____ Task material

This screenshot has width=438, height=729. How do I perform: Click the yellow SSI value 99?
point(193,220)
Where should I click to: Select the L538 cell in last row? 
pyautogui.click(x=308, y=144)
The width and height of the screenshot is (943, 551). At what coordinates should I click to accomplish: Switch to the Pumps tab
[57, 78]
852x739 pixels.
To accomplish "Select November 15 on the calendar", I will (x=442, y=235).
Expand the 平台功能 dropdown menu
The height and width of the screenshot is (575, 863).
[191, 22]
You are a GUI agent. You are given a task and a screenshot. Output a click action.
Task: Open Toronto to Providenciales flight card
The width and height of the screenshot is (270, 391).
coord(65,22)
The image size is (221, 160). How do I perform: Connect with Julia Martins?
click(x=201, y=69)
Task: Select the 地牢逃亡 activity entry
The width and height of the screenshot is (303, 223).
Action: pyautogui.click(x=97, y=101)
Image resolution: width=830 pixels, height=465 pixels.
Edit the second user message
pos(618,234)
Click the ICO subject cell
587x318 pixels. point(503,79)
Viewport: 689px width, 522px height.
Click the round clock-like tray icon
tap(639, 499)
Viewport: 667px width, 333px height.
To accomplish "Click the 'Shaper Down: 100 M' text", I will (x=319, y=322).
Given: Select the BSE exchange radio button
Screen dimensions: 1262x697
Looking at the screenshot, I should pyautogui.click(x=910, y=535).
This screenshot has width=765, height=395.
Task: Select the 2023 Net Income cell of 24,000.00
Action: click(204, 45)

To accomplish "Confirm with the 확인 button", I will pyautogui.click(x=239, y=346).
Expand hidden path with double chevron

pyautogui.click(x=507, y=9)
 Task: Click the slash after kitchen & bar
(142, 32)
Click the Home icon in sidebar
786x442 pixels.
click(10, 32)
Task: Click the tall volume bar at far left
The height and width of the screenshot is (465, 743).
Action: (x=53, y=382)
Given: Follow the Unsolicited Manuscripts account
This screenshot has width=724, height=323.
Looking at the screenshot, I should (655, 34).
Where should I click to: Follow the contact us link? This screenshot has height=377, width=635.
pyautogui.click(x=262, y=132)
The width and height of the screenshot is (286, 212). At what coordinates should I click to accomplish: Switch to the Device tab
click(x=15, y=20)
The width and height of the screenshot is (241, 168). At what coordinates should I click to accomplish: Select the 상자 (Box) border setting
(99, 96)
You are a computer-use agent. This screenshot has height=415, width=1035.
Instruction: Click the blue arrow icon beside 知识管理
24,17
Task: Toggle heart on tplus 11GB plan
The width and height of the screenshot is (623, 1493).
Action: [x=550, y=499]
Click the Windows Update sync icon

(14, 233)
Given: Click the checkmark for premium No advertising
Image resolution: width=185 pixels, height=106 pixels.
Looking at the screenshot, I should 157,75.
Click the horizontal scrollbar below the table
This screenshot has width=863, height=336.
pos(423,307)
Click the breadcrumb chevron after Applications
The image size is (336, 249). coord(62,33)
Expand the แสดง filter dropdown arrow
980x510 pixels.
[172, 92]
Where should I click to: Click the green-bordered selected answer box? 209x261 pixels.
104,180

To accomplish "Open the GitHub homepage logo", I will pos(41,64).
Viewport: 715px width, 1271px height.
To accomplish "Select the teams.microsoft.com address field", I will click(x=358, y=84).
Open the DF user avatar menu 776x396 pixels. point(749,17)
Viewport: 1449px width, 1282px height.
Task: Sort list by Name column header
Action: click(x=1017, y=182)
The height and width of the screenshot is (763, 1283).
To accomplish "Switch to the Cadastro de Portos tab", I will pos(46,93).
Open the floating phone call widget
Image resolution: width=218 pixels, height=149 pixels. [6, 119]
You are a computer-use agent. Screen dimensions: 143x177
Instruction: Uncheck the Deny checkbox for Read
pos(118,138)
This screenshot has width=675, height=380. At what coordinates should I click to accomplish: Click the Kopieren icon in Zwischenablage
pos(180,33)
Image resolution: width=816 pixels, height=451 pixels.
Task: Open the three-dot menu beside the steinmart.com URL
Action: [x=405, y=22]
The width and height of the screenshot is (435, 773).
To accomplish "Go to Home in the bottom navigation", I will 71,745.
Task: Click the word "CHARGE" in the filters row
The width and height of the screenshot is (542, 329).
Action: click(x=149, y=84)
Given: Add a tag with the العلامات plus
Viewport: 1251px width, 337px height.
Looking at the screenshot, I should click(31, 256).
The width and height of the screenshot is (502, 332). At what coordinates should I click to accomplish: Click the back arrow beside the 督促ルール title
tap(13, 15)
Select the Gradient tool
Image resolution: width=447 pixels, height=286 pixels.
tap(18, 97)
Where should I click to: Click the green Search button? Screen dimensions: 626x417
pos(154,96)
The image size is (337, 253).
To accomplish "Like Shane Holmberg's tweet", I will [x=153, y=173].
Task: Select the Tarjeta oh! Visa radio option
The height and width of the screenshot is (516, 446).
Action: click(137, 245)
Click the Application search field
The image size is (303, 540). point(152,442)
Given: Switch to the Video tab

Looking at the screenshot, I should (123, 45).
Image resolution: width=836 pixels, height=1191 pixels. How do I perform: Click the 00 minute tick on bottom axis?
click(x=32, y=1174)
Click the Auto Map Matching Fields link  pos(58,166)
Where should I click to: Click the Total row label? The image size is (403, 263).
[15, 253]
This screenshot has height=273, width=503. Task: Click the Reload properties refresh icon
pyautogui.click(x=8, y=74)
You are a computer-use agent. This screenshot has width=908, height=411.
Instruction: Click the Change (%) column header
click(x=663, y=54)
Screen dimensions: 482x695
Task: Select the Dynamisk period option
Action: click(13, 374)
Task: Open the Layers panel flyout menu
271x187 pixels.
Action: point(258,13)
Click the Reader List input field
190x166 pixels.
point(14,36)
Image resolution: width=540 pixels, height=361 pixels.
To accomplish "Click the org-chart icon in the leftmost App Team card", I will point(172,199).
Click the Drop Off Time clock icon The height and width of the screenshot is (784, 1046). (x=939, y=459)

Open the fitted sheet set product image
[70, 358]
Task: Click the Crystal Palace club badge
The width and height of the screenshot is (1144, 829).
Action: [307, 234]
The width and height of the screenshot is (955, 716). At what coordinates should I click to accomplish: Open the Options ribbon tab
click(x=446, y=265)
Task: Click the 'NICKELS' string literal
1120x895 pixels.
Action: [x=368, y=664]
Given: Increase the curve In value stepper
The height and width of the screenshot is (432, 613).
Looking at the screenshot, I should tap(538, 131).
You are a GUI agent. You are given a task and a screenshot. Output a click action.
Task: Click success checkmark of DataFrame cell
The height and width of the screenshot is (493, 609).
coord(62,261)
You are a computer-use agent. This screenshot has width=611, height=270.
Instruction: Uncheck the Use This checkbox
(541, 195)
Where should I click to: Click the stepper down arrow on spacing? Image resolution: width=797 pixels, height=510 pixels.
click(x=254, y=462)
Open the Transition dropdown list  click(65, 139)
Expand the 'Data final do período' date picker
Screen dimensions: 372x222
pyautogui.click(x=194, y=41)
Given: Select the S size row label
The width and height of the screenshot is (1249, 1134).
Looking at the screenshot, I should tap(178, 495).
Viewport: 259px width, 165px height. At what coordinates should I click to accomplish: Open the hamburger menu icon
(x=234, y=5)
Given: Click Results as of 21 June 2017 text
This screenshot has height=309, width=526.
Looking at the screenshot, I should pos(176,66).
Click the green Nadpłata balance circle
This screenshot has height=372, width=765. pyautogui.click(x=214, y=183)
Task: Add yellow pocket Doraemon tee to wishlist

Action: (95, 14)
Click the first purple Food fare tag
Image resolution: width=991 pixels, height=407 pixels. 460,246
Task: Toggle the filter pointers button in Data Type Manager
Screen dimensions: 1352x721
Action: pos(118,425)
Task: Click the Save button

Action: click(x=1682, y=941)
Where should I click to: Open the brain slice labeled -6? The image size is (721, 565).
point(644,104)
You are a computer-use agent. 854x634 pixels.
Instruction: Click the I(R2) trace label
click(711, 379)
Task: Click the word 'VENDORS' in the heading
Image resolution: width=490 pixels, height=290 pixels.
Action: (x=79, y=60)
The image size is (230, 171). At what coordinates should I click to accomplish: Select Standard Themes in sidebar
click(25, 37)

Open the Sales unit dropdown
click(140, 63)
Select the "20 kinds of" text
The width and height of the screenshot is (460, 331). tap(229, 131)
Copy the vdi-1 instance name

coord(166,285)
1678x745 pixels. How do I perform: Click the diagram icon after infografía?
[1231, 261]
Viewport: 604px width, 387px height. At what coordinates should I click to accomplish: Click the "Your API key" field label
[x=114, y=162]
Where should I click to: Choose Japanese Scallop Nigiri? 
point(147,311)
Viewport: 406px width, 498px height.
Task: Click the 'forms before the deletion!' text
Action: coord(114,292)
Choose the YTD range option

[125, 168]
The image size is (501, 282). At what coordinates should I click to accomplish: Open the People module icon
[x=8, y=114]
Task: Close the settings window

________

**Problem statement:** Transcribe the records above from the line holding "Task: Open Toronto" down to the line holding "Task: Select the 地牢逃亡 activity entry", inclusive, without adding anything.

**Result:**
Task: Open Toronto to Providenciales flight card
The width and height of the screenshot is (270, 391).
coord(65,22)
The image size is (221, 160). How do I perform: Connect with Julia Martins?
click(x=201, y=69)
Task: Select the 地牢逃亡 activity entry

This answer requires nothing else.